Technical Abstract: Foot-and-mouth disease (FMD) is economically the most important viral-induced livestock disease worldwide. The disease is highly contagious and FMD virus (FMDV) replicates and spreads extremely rapidly. Outbreaks in previously FMD-free countries, including Taiwan, the United Kingdom, and Uruguay, and the potential use of FMDV by terrorist groups, have demonstrated the vulnerabilty of countries and the need to develop control strategies that can rapidly inhibit or limit disease spread. The current vaccine, an inactiviated whole virus preparation, has a number of limitations for use in outbreaks in disease-free countries. We have developed an alternative approach using a genetically engineered FMD subunit vaccine that only contains the portions of the viral genome required for virus capsid assembly and lacks the coding region for most of the viral nonstructural (NS) proteins including the highly immunogenic 3D protein. Thus, animals inoculated with this marker vaccine can readily be differentiated from infected animals using diagnostic assays employing the NS proteins not present in the vaccine and production of this vaccine, which does not contain infectious FMDV, does not require expensive high-containmnet manufacturing facilites.

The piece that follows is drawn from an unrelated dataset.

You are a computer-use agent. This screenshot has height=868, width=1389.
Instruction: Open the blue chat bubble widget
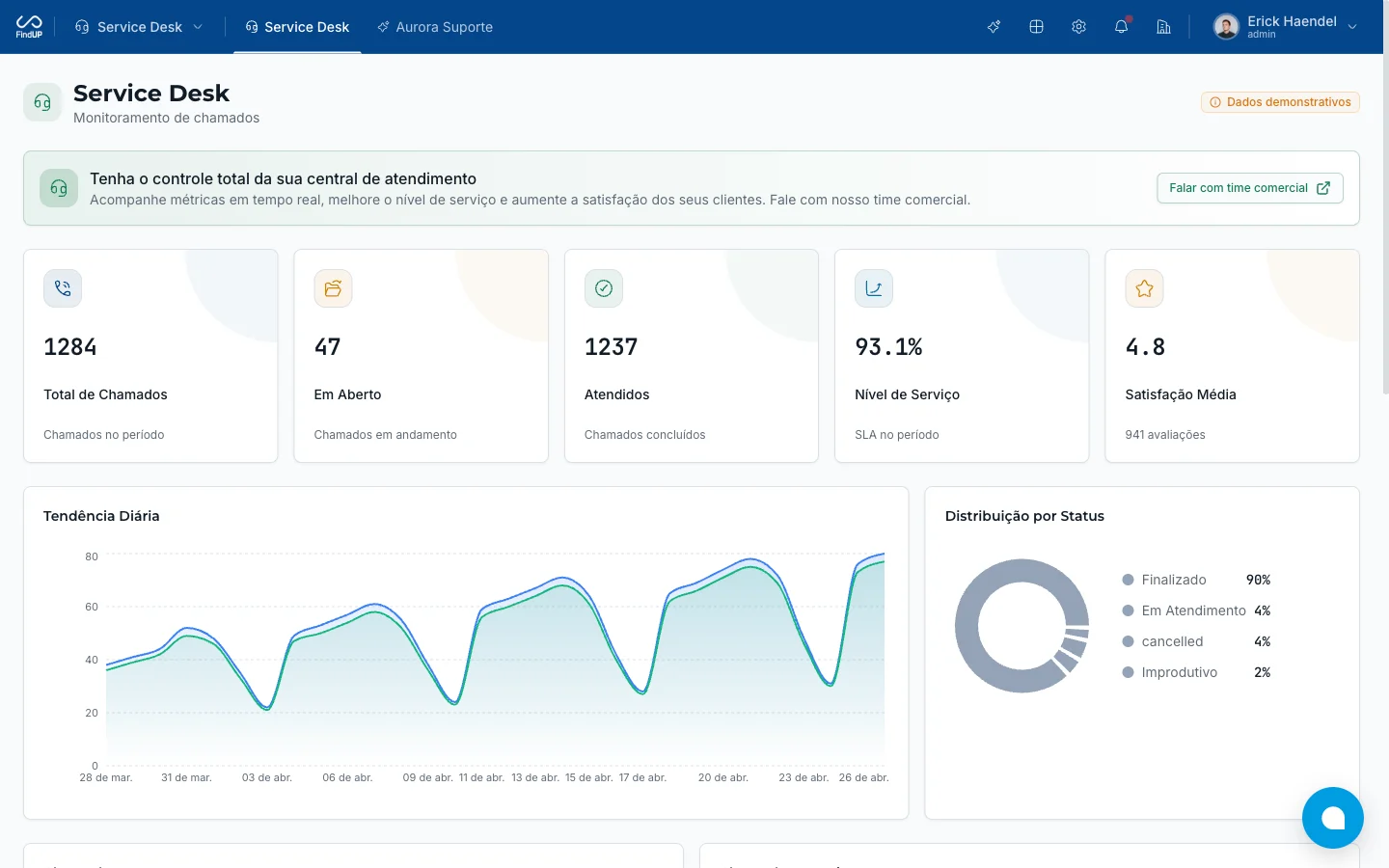[x=1332, y=818]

One inoculation of this subunit vaccine delivered in a replication-defective human adenovirus vector can induce rapid, within 7 days, and relatively long-lasting protection in swine. Similarly cattle inoculated with one dose of this recombinant vector are rapidly protected from direct and contact exposure to virulent virus. Furthermore, cattle given two doses of this vaccine developed high levels of FMDV-specific neutralizing antibodies, but did not develop antibodies against viral NS proteins demonstrating the ability of FMD subunit vaccinated animals to be differentiated from infected animals. To stimulate early protection prior to the antiviral agent, type I interferon, and induced complete protection within 1 day. Protection can last for 3-5 days. The combination of the FMD marker vaccine and type I interfereon cna induce immediate, within 1 day, and long-lasting protection against FMD. Thus, this combination approach successfully addresses a number of the concerns of FMD-free countries with the current disease control plan. By rapidly limiting virus replication and spread this strategy may reduce the number of animals that need to be slaughtered during an outbreak.